The SDEN [1] suggests to set the chicken bit CPUACTLR2_EL1[36] before the power down sequence and to clear it after coming out of the WFI (on anything other than RESET). The mitigations [2] set the bit in the `core_pwr_dwn` of each CPU but never clear it. This is because in the generic TF-A code path the WFI ends up being called in an infinite loop with the only way to come out of it being RESET. Most platforms with custom `pwr_domain_pwr_down_wfi` end up in the same loop or unrelated hardware reset mechanisms that avoid the errata. However, a few platforms could continue running as normal without going through a hardware reset which would require special treatment.
The four problematic platforms are: * amlogic gxl and g12a: they fake a reset by manually calling the reset entrypoint on their primary CPUs only. This will leave the chicken bit set after reset. * socionext uniphier: same as amlogic but on all CPUs. * nxp (common code): I hope I understand what the platform is trying to do but there are 2 paths that raise an eyebrow: `_psci_sys_pwrdn_wfi` which has a single non-looped wfi (which could return as above) and `_psci_cpu_off_wfi` which seems to accept waking up as normal behaviour. The former path is a simple fix but the latter is the same case as amlogic and socionext. Due to its complexity I have not proposed any modification on either path.

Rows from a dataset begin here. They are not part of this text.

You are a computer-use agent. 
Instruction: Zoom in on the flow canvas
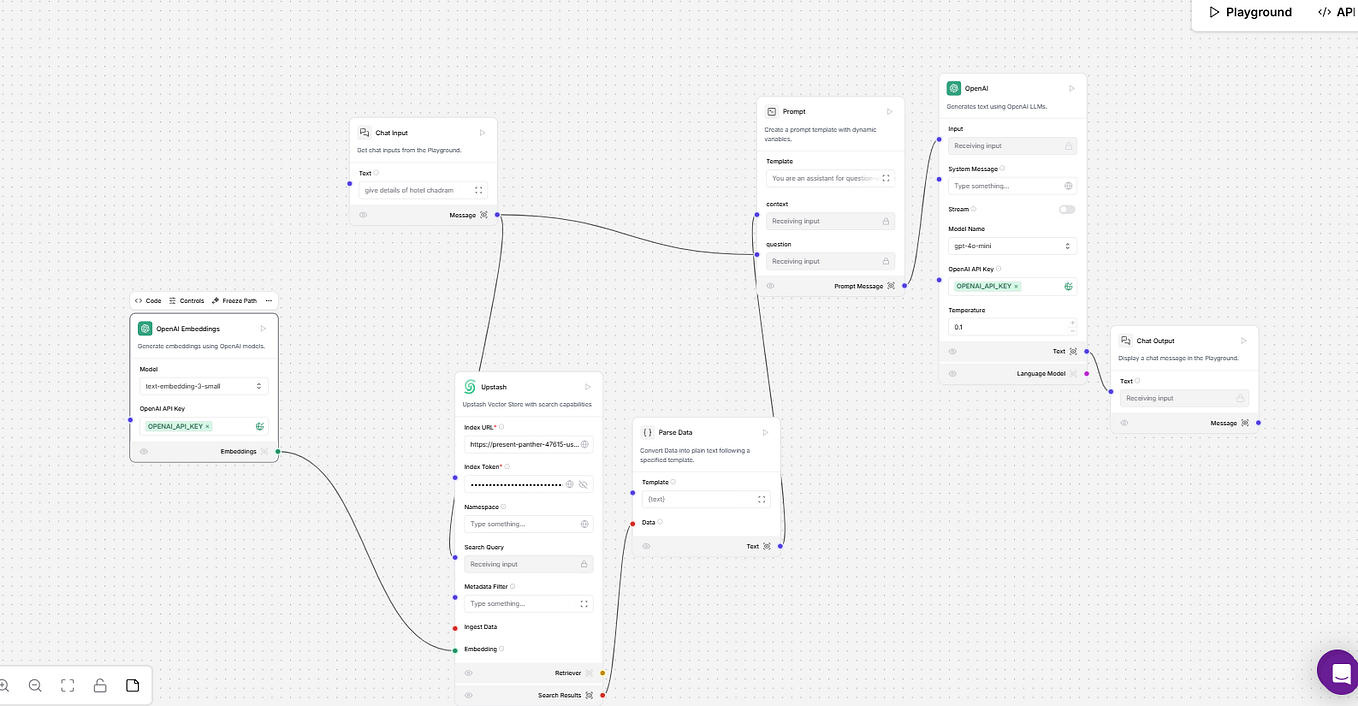click(5, 685)
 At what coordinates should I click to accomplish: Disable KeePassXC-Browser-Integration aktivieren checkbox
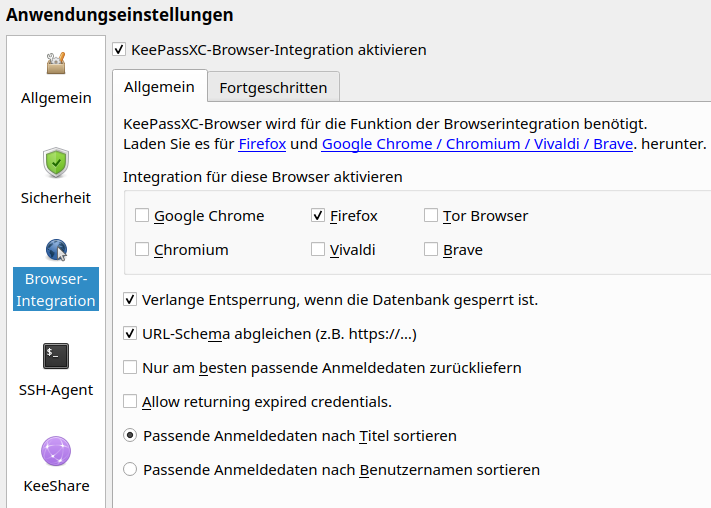120,49
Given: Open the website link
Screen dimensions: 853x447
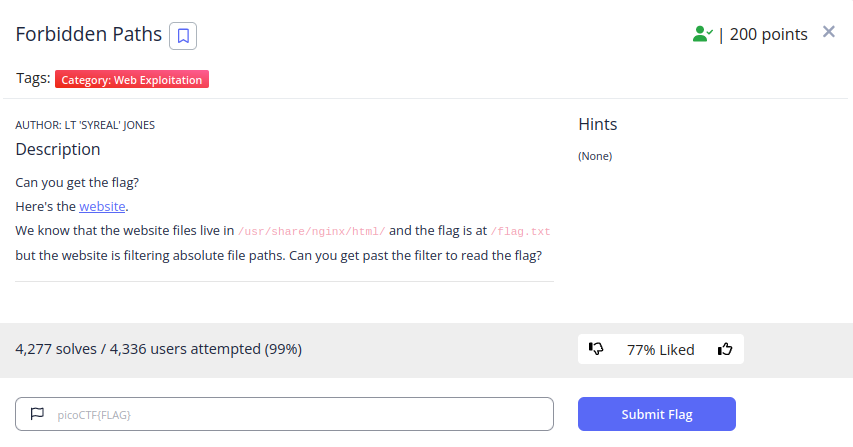Looking at the screenshot, I should click(x=102, y=207).
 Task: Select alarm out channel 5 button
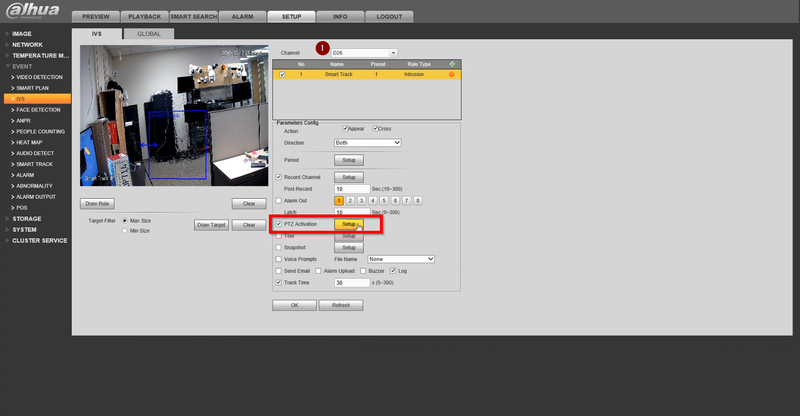(384, 201)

Finally, nvidia tegra and renesas (common code) have acceptable behaviour as far as the errata are concerned, however, they end up in the wfi loop only after a panic sequence. Although not problematic, this stands out.
For all six platforms above there are a few options on how to proceed, the preferred one being to bring them in line with what everyone else does. Alternatively, ignoring the errata would be ok if these platforms never intend to use these CPUs. It must be noted, however, that it appears to be a family of errata, and these may not be all CPUs affected.
[1]: the wording is identical for all 3 cores. For Neoverse N2: https://developer.arm.com/documentation/SDEN1982442/latest/ [2]: https://review.trustedfirmware.org/c/TF-A/trusted-firmware-a/+/17157/1
Regards, Boyan